Recording Job Transfers
If you assign an injured or ill employee to a job other than his or her regular job for part of the day, the case involves transfer to another job. Both job transfer and restricted work cases are recorded in the same box on the OSHA 300 Log. Do not include the day on which the injury or illness occurred.
For example, if you assign, or a physician/HCP recommends that you assign, an injured or ill worker to his or her routine job duties for part of the day and to another job for the rest of the day, the injury or illness involves a job transfer.
You count days of job transfer or restriction in the same way you count days away from work. The only difference is that, if you permanently assign the injured or ill employee to a job that has been modified or permanently changed in a manner that eliminates the routine functions the employee was restricted from performing, you may stop the day count when the modification or change is made permanent. In these cases, count at least one day of restricted work or job transfer.
First aid and medical treatment criteria will probably be the criteria you use the most when deciding whether a work-related injury must be recorded. OSHA's list of first aid treatments is inclusive, that is, you can look at it and without elaborate analysis, determine whether a treatment is first aid and thus not recordable.
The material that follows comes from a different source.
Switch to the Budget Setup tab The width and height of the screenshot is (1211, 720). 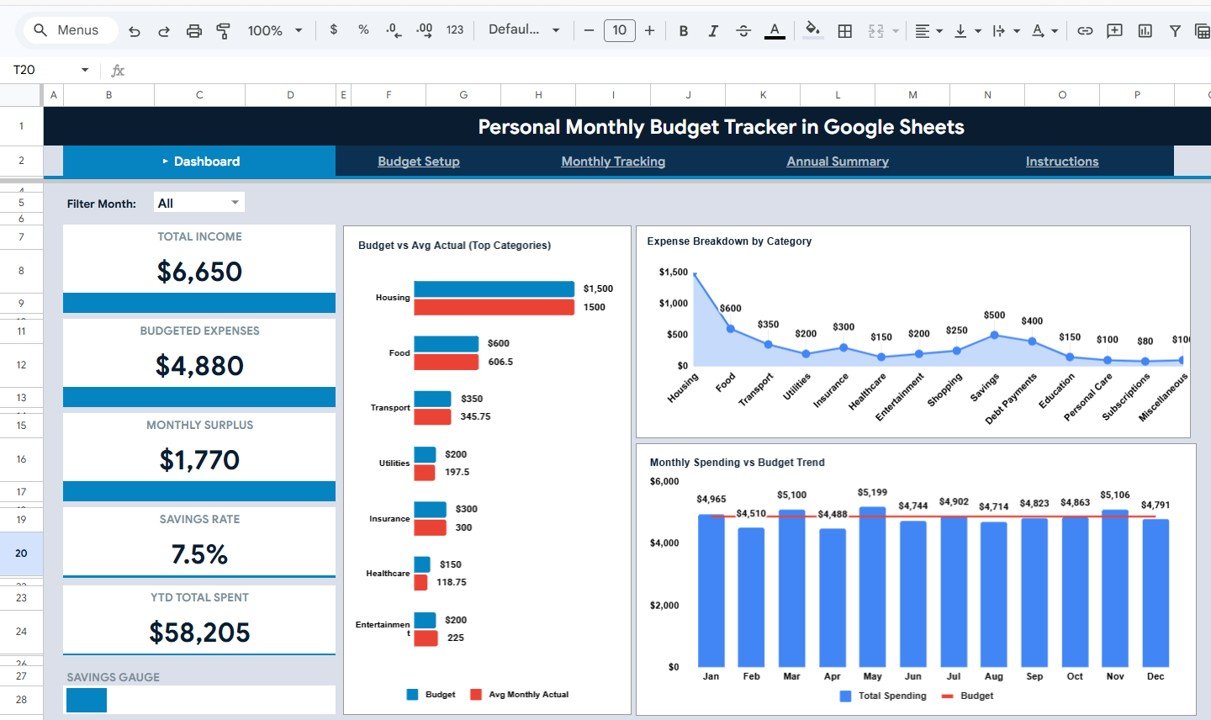pos(418,161)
These treatments are considered first aid whether they are provided by a lay person, a physician, or HCP. Any treatment not on the first aid list is considered medical treatment and recordable, even when it is provided by someone other than a physician or HCP.
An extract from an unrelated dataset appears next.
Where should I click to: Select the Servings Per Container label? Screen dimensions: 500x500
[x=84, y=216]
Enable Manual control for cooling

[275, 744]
If a work-related injury or illness results in medical treatment beyond first aid, record it on the OSHA 300 Log. If the injury or illness does not involve death, one or more days away from work, one or more days of restricted work, or one or more days of job transfer, enter a check mark in the box for cases where the employee received medical treatment but remained at work and was not transferred or restricted.
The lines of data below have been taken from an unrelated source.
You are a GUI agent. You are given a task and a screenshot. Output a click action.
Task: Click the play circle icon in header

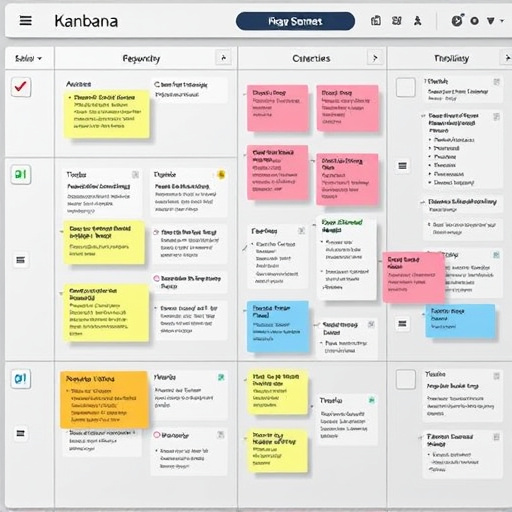pos(458,20)
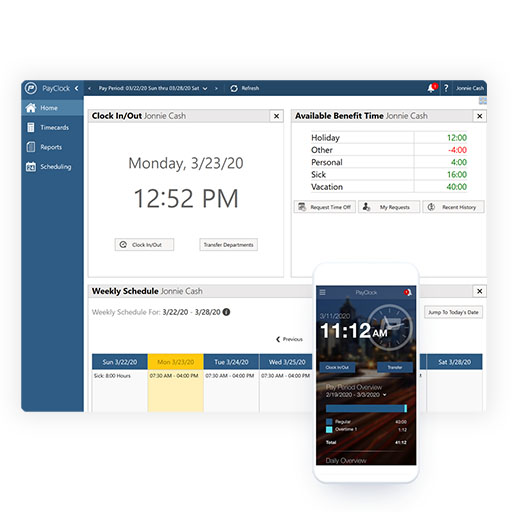Tap the phone notification bell icon
This screenshot has width=512, height=512.
[408, 292]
Every work-related injury or illness case involving a complete loss of consciousness (not merely a sense of disorientation or other diminished level of awareness) is recordable, regardless of the length of time the employee remains unconscious. Fainting episodes involving voluntary activities such as vaccination programs or blood donations are not recordable. However, fainting episodes that result from mandatory medical procedures such as blood tests or physicals required by OSHA standards are considered work-related events and, as such, are recordable if they meet one or more of the recording criteria.
Significant diagnosed work-related injuries or illnesses are recordable under the general criteria, even if they do not result in death, days away from work, restricted work or job transfer, medical treatment beyond first aid, or loss of consciousness. However, there are significant injuries, such as a punctured eardrum or a fractured toe or rib, for which neither medical treatment nor work restrictions may be recommended. In addition, there are some significant progressive diseases, such as byssinosis, silicosis, and some types of cancer, for which medical treatment or work restrictions may not be recommended at the time of diagnosis but are likely to be recommended as the disease progresses.
OSHA believes that cancer, chronic irreversible diseases, fractured or cracked bones, and punctured eardrums are generally considered significant injuries and illnesses and must be recorded at the initial diagnosis, even if medical treatment or work restrictions are not recommended or are postponed in a particular case. Record these "significant" cases within seven days of receiving a diagnosis from a physician or HCP.